This follows an earlier positive opinion for IVA337 in October regarding the treatment of Systemic Sclerosis (SSc)

Dijon, France, December 2, 2014 – Inventiva, a drug discovery company that focuses on therapeutic approaches involving transcription factors and epigenetic targets, today announces that the Committee for Orphan Medicinal Products (COMP) at the European Medicines Agency (EMA) has given a positive opinion on the designation of IVA337 as an orphan medicinal product for the treatment of Idiopathic Pulmonary Fibrosis (IPF).

”After Systemic Sclerosis, Idiopathic Pulmonary Fibrosis is the second indication for which EMA granted IVA337 a positive opinion on orphan drug designation. It clearly indicates the potential our product IVA337 could have to treat fibrosis in various organs,” said Frédéric Cren, CEO and co-founder of Inventiva.

IPF is a chronic, progressive and fatal lung disease with no known cause. It is characterised by progressive dyspnoea and irreversible loss of lung function. The clinical course of the disease is variable and unpredictable with a uniformly poor prognosis.

“The medical need in IPF is tremendous and we believe IVA337 offers additional benefits when compared to current treatments. It has real potential,” said Pierre Broqua, chief scientific officer and co- founder of Inventiva. “Our clinical candidate mechanism of action clearly acts on various fibrotic pathways to deliver a unique therapeutic approach. The studies we have already performed with IVA337 in other indications allow us to quickly envisage a proof of concept study in IPF.”

IVA337 is a patent protected NCE (New Chemical Entity) that has previously demonstrated good tolerability, safety and efficacy in phase I and II studies in an unrelated indication. IVA337 has been investigated in several preclinical models of fibrotic disorders (lung, skin and liver).

In October 2014 IVA337 received a positive opinion on orphan drug designation as a treatment for Systemic Sclerosis (SSc). Inventiva is currently planning to start a phase IIa SSc clinical study in 2015.

About IPF

IPF is associated with a number of co-morbidities, including pulmonary hypertension, COPD, lung cancer, coronary artery disease, diastolic dysfunction, gastro-oesophageal reflux disease, sleep disorders and psychiatric disturbances. The ultimate pattern is deterioration, with an estimated median survival of 2-3 years. The estimated prevalence in Europe is not more than 3 patients per 10,000.

About orphan drug designation

Orphan drug designation by the European Commission provides regulatory and financial incentives for companies to develop and market therapies that treat a life-threatening or chronically debilitating condition affecting no more than five in 10,000 persons in the European Union (EU) and where no satisfactory treatment is available.

In addition to a 10-year period of marketing exclusivity in the EU after product approval, orphan drug designation provides incentives for companies seeking protocol assistance from the EMA during the product development phase and direct access to centralized marketing authorization.


Frédéric Cren

Chief Executive Officer
+33 3 80 44 75 00

Julien Trosdorf / Yannick Tetzlaff

Media relations
+33 1 53 96 83 83

LifeSci Advisors
Monique Kosse

Investor relations

About Inventiva
Inventiva is a biopharmaceutical company specialized in the development of drugs interacting with nuclear receptors, transcription factors and epigenetic modulators.
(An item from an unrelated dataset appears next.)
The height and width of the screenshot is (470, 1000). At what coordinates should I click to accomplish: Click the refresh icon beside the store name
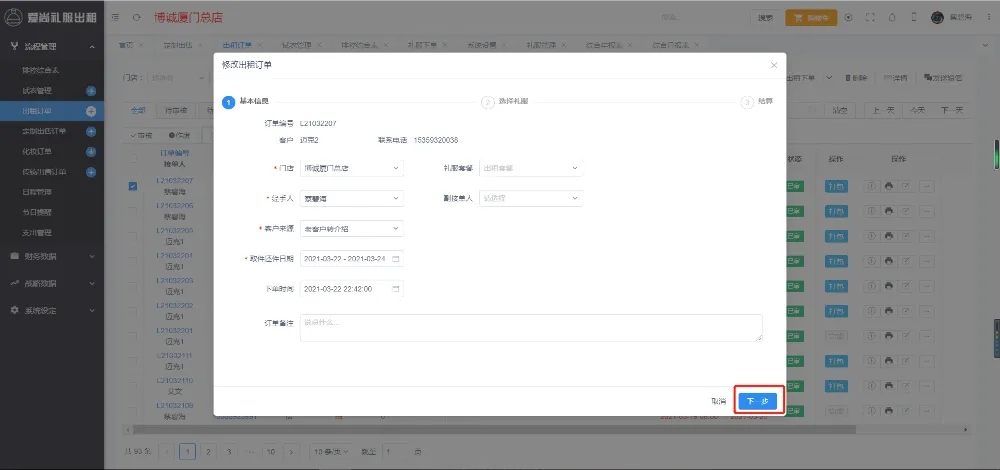(136, 17)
Inventiva’s research engine opens up novel breakthrough therapies against fibrotic diseases, cancers and orphan diseases with substantial unmet medical needs.

Lanifibranor, its lead product, is an anti-fibrotic treatment acting on the three alpha, gamma and delta PPARs (peroxisome proliferator-activated receptors), which play key roles in controlling the fibrotic process. Its anti-fibrotic action targets two initial indications with substantial unmet medical need: NASH, a severe and increasingly prevalent liver disease already affecting over 30 million people in the United States, and systemic sclerosis, a disease with a very high mortality rate and for which there is no approved treatment to date.

Inventiva is also developing a second clinical program with odiparcil (IVA 336) for the treatment of patients with mucopolysaccaridosis type VI (or Maroteaux-Lamy syndrome), a rare and severe gene disease affecting children. Odiparcil has also the potential to address other MPS types, characterized by the accumulation of chondroitin or dermatan sulfate (MPS I or Hurler/Sheie syndrome, MPS II or Hunter syndrome, MPS IVa or Morquio syndrome and MPS VII or Sly syndrome). Inventiva is also developing a portfolio of early research projects in the field of oncology.

Inventiva benefits from partnerships with world-leading research entities such as the Institut Curie in the field of oncology. Two strategic partnerships have also been established with world-class major pharmaceutical companies AbbVie and Boehringer Ingelheim in the fields of autoimmune diseases (specifically in psoriasis) and fibrosis respectively. These partnerships provide milestone payments to Inventiva upon the achievement of pre-clinical, clinical, regulatory and commercial milestones, in addition to royalties on the products resulting from the partnerships.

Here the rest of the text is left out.